■ Text under study ■
In September 2024, Rehberger followed up with "SpAIware," demonstrating that malicious instructions could be planted in ChatGPT's persistent memory feature. Once injected, the instructions survived across all future conversations, continuously exfiltrating data to an attacker-controlled server. OpenAI addressed the specific exfiltration vector but acknowledged that the underlying issue (AI accepting prompts from untrusted sources) remains.[3]

In May 2025, CISA added CVE-2025-3248 to its Known Exploited Vulnerabilities catalog. The popular AI agent builder Langflow had a missing authentication vulnerability in its code validation endpoint. The endpoint called Python's exec() on user-supplied code without any authentication or sandboxing. Threat actors deployed the "Flodric" botnet through compromised instances. CVSS score: 9.8.[4]

In December 2025, n8n, the widely used AI workflow automation platform, disclosed CVE-2025-68613 (CVSS 9.9). A sandbox escape in its expression evaluation allowed OS-level command execution. Over 105,000 vulnerable instances were found. Compromising a single n8n instance could expose every credential stored in its workflows: Salesforce, AWS, OpenAI, database connections, everything.[5]

These aren't edge cases. These are mainstream tools used by thousands of organizations. And the common thread is the same every time: excessive access, insufficient controls.

■ Problem A ■
Reproduce the part of the text on AI tool vulnerabilities that opens with the words containing "These aren't edge" and closes with "access, insufficient controls.".
■ Problem B ■
According to the text on AI tool vulnerabilities, how many vulnerable n8n instances were found?

(Records from a collection)
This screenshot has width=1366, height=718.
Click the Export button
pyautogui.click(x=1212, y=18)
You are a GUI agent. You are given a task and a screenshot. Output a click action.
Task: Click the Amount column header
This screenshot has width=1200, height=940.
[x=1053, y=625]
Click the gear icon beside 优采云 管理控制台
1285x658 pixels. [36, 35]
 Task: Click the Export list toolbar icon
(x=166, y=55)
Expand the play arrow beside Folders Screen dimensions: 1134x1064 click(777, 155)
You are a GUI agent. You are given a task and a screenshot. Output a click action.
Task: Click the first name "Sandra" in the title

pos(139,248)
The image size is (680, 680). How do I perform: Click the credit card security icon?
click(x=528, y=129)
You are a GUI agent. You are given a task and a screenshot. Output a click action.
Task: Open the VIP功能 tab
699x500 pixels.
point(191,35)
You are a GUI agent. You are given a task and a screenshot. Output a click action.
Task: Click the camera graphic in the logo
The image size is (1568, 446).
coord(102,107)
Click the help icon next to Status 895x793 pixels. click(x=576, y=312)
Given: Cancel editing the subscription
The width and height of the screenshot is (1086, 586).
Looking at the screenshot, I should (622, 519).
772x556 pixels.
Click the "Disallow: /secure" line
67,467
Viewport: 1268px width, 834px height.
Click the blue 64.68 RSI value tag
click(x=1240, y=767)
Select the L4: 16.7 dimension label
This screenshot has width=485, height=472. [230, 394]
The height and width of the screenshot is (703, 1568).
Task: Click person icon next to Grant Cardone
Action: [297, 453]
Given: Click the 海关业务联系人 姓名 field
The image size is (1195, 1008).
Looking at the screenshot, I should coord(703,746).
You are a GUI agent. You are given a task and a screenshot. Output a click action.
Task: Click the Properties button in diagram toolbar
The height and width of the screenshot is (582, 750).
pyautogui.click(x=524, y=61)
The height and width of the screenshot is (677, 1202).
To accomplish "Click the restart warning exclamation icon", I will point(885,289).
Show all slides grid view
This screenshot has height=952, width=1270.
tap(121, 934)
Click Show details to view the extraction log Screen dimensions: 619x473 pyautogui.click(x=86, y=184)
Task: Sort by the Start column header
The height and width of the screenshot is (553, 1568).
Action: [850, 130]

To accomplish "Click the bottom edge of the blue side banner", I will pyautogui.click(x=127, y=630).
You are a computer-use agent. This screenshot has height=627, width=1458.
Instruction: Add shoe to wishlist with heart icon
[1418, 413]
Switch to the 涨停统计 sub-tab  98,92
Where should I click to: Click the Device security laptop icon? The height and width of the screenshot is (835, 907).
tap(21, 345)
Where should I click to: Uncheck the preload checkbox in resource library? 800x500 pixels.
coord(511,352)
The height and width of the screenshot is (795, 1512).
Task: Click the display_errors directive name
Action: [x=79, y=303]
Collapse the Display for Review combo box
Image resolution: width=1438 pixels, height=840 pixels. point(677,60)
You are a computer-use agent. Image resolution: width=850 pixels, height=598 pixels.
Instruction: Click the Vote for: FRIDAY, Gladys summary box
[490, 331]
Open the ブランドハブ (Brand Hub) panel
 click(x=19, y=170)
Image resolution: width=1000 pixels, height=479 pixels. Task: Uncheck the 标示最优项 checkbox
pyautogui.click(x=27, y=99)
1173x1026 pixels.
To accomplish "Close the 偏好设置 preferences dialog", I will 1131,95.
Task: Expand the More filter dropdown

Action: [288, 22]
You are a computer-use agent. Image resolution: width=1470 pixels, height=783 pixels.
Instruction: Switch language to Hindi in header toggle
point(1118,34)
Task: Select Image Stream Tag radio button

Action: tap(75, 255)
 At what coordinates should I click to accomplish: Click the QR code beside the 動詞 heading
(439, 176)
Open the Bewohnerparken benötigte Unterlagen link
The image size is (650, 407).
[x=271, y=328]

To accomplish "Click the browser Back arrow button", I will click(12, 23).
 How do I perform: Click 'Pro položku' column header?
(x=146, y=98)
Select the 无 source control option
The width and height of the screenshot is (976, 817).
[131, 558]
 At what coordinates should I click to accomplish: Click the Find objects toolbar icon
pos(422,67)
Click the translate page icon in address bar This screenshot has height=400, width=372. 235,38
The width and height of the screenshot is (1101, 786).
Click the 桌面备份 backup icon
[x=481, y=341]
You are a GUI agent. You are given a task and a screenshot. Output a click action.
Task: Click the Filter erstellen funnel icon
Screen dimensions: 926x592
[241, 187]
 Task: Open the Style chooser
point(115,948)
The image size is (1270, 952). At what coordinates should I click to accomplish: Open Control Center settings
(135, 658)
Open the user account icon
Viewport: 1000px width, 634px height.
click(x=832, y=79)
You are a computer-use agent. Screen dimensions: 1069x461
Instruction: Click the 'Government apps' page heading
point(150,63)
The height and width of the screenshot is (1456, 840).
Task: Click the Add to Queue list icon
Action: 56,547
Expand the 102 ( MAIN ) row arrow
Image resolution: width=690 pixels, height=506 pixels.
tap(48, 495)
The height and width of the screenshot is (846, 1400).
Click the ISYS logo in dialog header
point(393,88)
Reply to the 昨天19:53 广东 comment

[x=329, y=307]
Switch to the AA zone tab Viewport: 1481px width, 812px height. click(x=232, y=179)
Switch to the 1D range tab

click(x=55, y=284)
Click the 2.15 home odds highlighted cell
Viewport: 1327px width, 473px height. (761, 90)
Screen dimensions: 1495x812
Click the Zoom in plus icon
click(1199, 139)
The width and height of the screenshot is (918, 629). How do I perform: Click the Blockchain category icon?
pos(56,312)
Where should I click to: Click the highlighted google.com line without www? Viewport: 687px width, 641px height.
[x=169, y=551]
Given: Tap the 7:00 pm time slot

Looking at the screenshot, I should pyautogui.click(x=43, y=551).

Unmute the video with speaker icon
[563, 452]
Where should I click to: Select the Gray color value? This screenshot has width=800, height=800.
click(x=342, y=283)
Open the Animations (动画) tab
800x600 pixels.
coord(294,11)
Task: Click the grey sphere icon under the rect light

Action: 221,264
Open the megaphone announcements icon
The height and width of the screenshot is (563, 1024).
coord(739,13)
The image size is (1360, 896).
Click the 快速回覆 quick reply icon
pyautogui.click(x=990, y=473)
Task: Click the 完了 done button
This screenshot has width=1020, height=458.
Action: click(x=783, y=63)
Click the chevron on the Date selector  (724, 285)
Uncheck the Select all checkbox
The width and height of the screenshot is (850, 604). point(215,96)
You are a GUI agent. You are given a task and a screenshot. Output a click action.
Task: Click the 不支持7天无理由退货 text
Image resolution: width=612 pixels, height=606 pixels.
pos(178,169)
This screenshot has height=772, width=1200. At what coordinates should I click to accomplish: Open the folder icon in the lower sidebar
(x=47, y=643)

■ Answer area A ■
These aren't edge cases. These are mainstream tools used by thousands of organizations. And the common thread is the same every time: excessive access, insufficient controls.

■ Answer area B ■
Over 105,000 vulnerable instances were found.